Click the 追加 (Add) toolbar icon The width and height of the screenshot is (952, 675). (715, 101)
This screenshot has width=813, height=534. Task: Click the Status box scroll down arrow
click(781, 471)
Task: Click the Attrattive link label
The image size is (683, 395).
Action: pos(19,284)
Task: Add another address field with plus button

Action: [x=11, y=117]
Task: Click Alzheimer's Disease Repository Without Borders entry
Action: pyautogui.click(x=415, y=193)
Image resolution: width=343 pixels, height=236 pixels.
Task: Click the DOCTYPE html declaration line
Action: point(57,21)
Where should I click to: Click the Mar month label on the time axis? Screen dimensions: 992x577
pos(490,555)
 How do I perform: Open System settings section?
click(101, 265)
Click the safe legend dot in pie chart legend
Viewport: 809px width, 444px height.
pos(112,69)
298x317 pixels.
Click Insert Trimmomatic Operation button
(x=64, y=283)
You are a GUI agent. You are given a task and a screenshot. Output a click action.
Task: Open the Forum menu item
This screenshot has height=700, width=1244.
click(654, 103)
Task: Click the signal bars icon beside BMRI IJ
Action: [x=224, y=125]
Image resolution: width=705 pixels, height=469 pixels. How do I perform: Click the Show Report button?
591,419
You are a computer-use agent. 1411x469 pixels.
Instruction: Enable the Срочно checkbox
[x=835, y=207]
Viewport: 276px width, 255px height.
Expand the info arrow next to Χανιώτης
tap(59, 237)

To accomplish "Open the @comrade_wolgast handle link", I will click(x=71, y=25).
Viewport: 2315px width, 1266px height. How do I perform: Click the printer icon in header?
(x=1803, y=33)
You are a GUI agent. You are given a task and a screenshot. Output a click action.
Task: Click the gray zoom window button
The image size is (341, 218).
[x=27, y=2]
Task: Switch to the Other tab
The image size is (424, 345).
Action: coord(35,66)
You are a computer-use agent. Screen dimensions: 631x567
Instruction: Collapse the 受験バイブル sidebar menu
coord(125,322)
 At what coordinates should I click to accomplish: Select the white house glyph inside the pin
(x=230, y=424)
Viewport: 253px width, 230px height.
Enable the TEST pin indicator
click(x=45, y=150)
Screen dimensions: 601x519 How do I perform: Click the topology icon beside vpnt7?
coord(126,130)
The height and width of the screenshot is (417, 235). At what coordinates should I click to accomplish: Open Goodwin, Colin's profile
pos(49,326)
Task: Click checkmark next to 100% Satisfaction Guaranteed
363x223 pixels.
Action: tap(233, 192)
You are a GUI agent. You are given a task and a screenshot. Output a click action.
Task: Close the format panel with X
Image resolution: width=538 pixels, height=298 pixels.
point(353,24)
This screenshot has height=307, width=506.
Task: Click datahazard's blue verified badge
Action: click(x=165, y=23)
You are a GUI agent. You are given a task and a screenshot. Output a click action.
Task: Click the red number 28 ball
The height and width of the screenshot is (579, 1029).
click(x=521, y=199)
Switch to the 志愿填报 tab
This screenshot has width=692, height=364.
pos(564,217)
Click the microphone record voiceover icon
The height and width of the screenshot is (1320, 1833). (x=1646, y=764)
###
Rewrite all of the items above, replacing "Viewport" with "Display" everywhere it appears and leaving everything else unchanged.

Written solution:
Click the 追加 (Add) toolbar icon The width and height of the screenshot is (952, 675). (715, 101)
This screenshot has width=813, height=534. Task: Click the Status box scroll down arrow
click(781, 471)
Task: Click the Attrattive link label
The image size is (683, 395).
Action: pos(19,284)
Task: Add another address field with plus button

Action: [x=11, y=117]
Task: Click Alzheimer's Disease Repository Without Borders entry
Action: pyautogui.click(x=415, y=193)
Image resolution: width=343 pixels, height=236 pixels.
Task: Click the DOCTYPE html declaration line
Action: point(57,21)
Where should I click to: Click the Mar month label on the time axis? Screen dimensions: 992x577
pos(490,555)
 How do I perform: Open System settings section?
click(101, 265)
Click the safe legend dot in pie chart legend
Display: 809px width, 444px height.
pos(112,69)
298x317 pixels.
Click Insert Trimmomatic Operation button
(x=64, y=283)
You are a GUI agent. You are given a task and a screenshot. Output a click action.
Task: Open the Forum menu item
This screenshot has height=700, width=1244.
click(654, 103)
Task: Click the signal bars icon beside BMRI IJ
Action: [x=224, y=125]
Image resolution: width=705 pixels, height=469 pixels. How do I perform: Click the Show Report button?
591,419
You are a computer-use agent. 1411x469 pixels.
Instruction: Enable the Срочно checkbox
[x=835, y=207]
Display: 276px width, 255px height.
Expand the info arrow next to Χανιώτης
tap(59, 237)

To accomplish "Open the @comrade_wolgast handle link", I will click(x=71, y=25).
Display: 2315px width, 1266px height. How do I perform: Click the printer icon in header?
(x=1803, y=33)
You are a GUI agent. You are given a task and a screenshot. Output a click action.
Task: Click the gray zoom window button
The image size is (341, 218).
[x=27, y=2]
Task: Switch to the Other tab
The image size is (424, 345).
Action: coord(35,66)
You are a computer-use agent. Screen dimensions: 631x567
Instruction: Collapse the 受験バイブル sidebar menu
coord(125,322)
 At what coordinates should I click to accomplish: Select the white house glyph inside the pin
(x=230, y=424)
Display: 253px width, 230px height.
Enable the TEST pin indicator
click(x=45, y=150)
Screen dimensions: 601x519 How do I perform: Click the topology icon beside vpnt7?
coord(126,130)
The height and width of the screenshot is (417, 235). At what coordinates should I click to accomplish: Open Goodwin, Colin's profile
pos(49,326)
Task: Click checkmark next to 100% Satisfaction Guaranteed
363x223 pixels.
Action: tap(233, 192)
You are a GUI agent. You are given a task and a screenshot. Output a click action.
Task: Close the format panel with X
Image resolution: width=538 pixels, height=298 pixels.
point(353,24)
This screenshot has height=307, width=506.
Task: Click datahazard's blue verified badge
Action: click(x=165, y=23)
You are a GUI agent. You are given a task and a screenshot. Output a click action.
Task: Click the red number 28 ball
The height and width of the screenshot is (579, 1029).
click(x=521, y=199)
Switch to the 志愿填报 tab
This screenshot has width=692, height=364.
pos(564,217)
Click the microphone record voiceover icon
The height and width of the screenshot is (1320, 1833). (x=1646, y=764)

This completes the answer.